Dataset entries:
*** Begin section ***
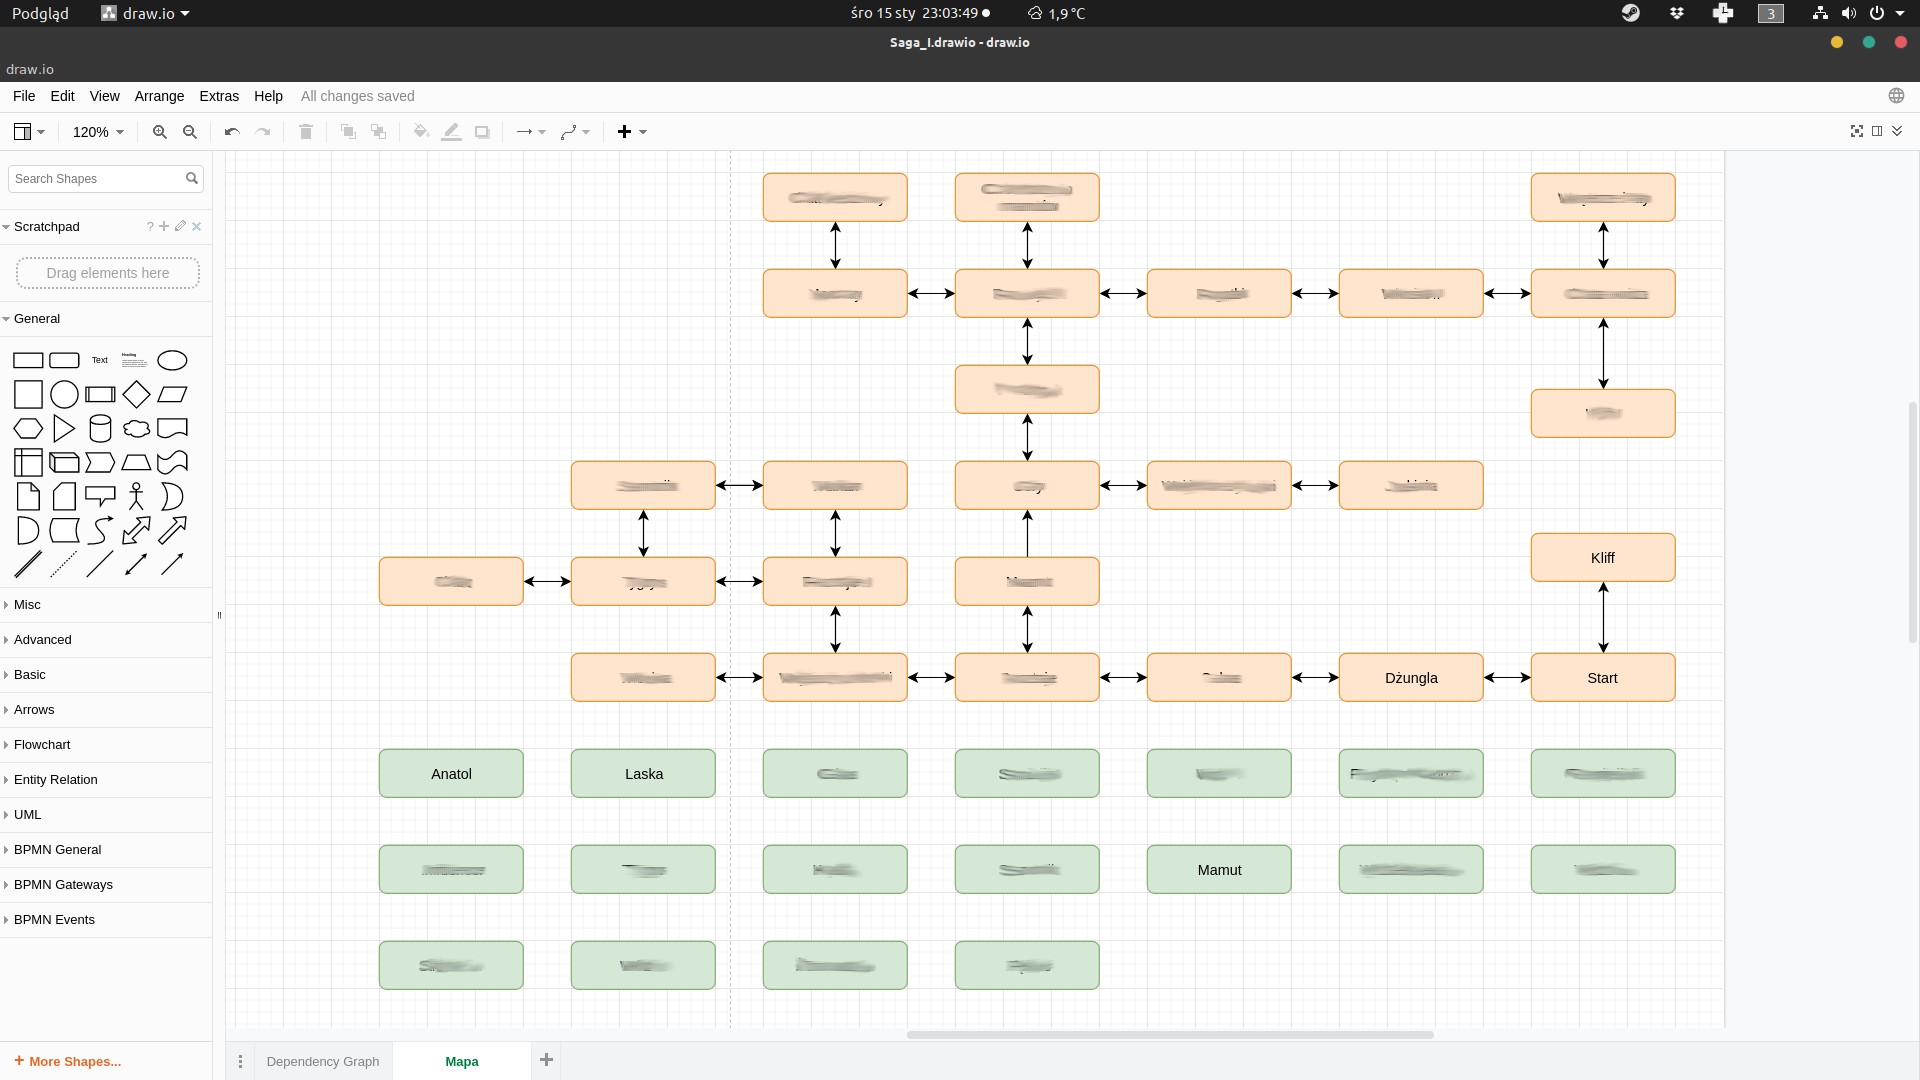Open the 120% zoom level dropdown
This screenshot has height=1080, width=1920.
click(x=98, y=132)
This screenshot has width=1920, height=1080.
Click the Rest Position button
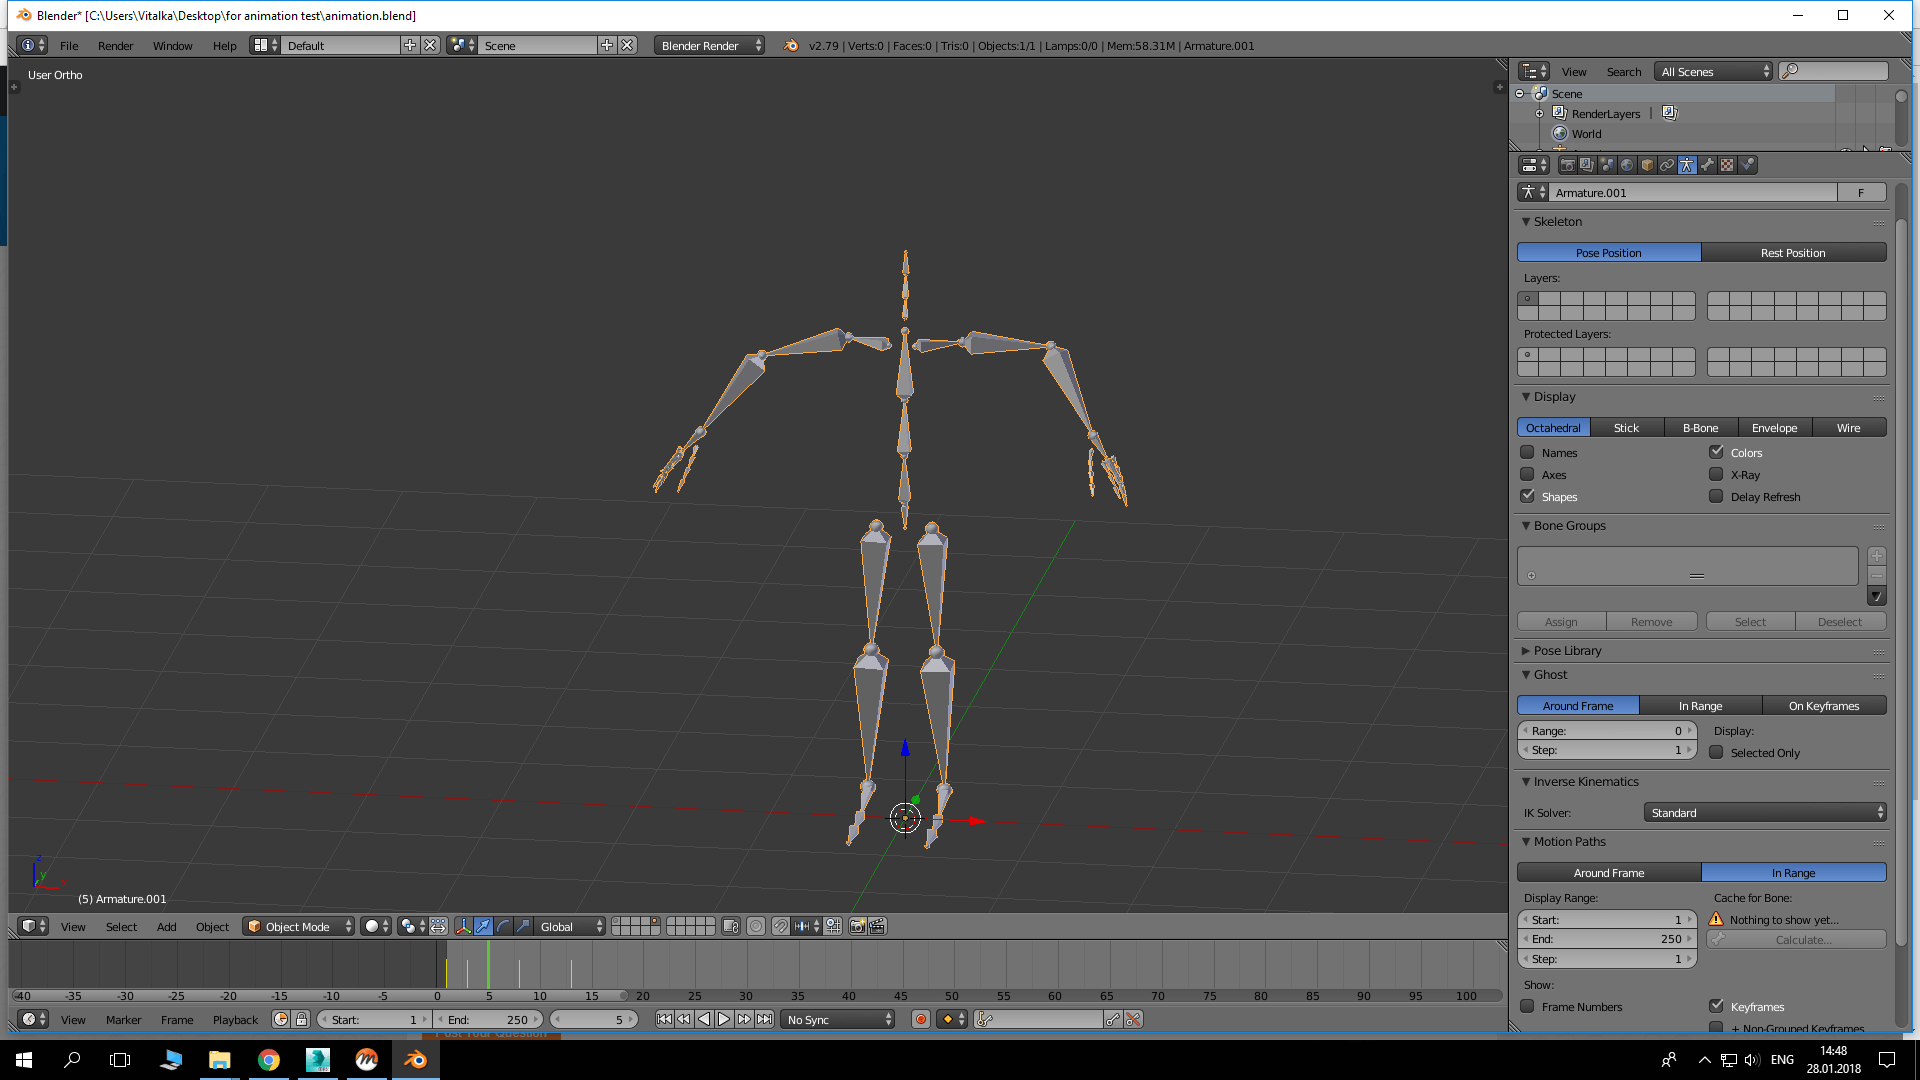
*** End section ***
*TO DO*: Your copy should begin at the line containing "This screenshot has width=1920, height=1080." and end at the last line of the data above, matching each line exactly and holding no pictures.

*ANSWER BOX*:
This screenshot has width=1920, height=1080.
Click the Rest Position button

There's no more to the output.